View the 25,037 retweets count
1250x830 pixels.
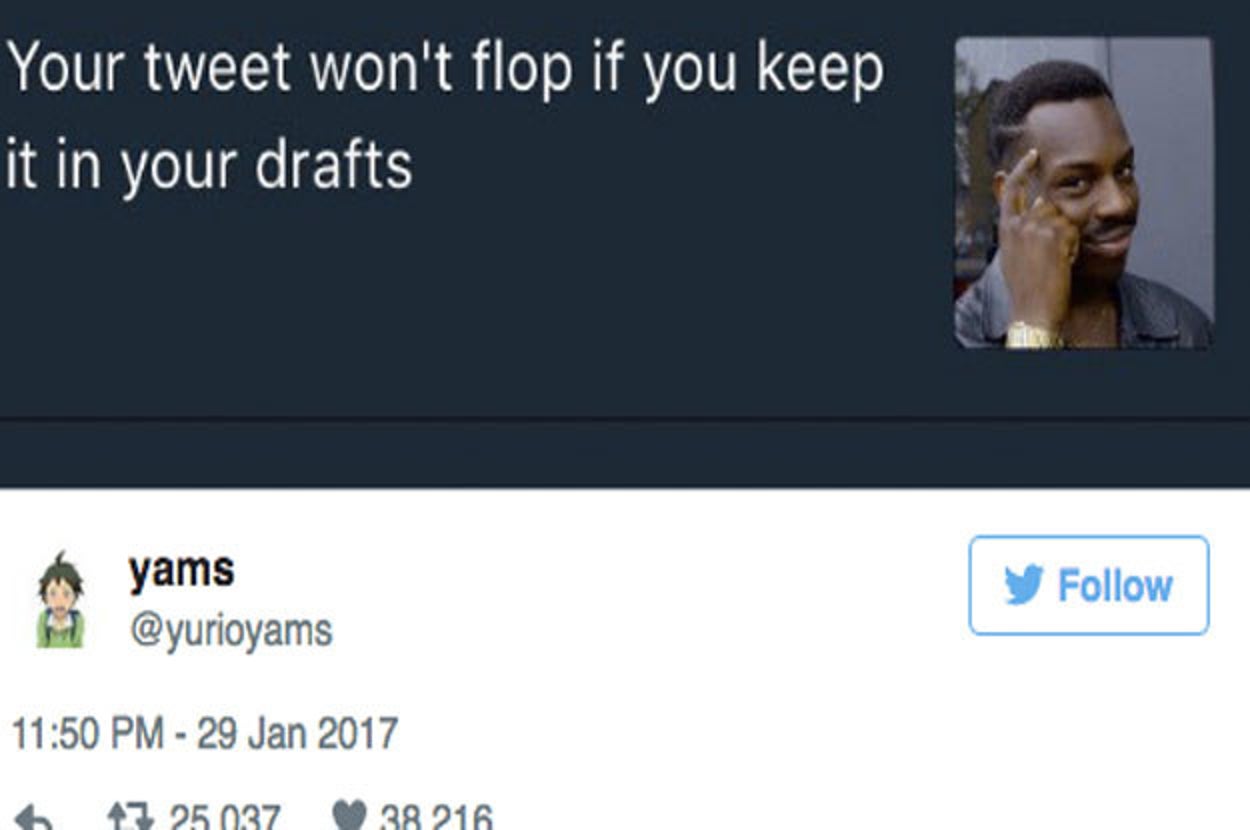224,818
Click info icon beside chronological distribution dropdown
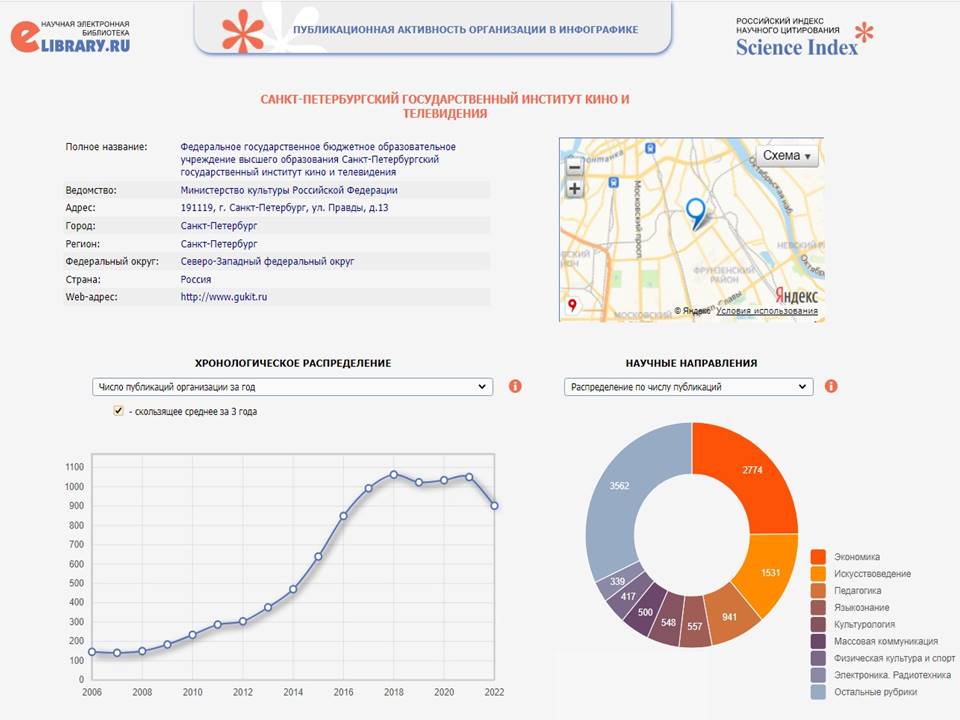This screenshot has height=720, width=960. (515, 386)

+++

▸ Problem details: Copy every line of the records above word for word, leaving out the pictures.

▸ Result of the task:
View the 25,037 retweets count
1250x830 pixels.
224,818
Click info icon beside chronological distribution dropdown
This screenshot has height=720, width=960. (515, 386)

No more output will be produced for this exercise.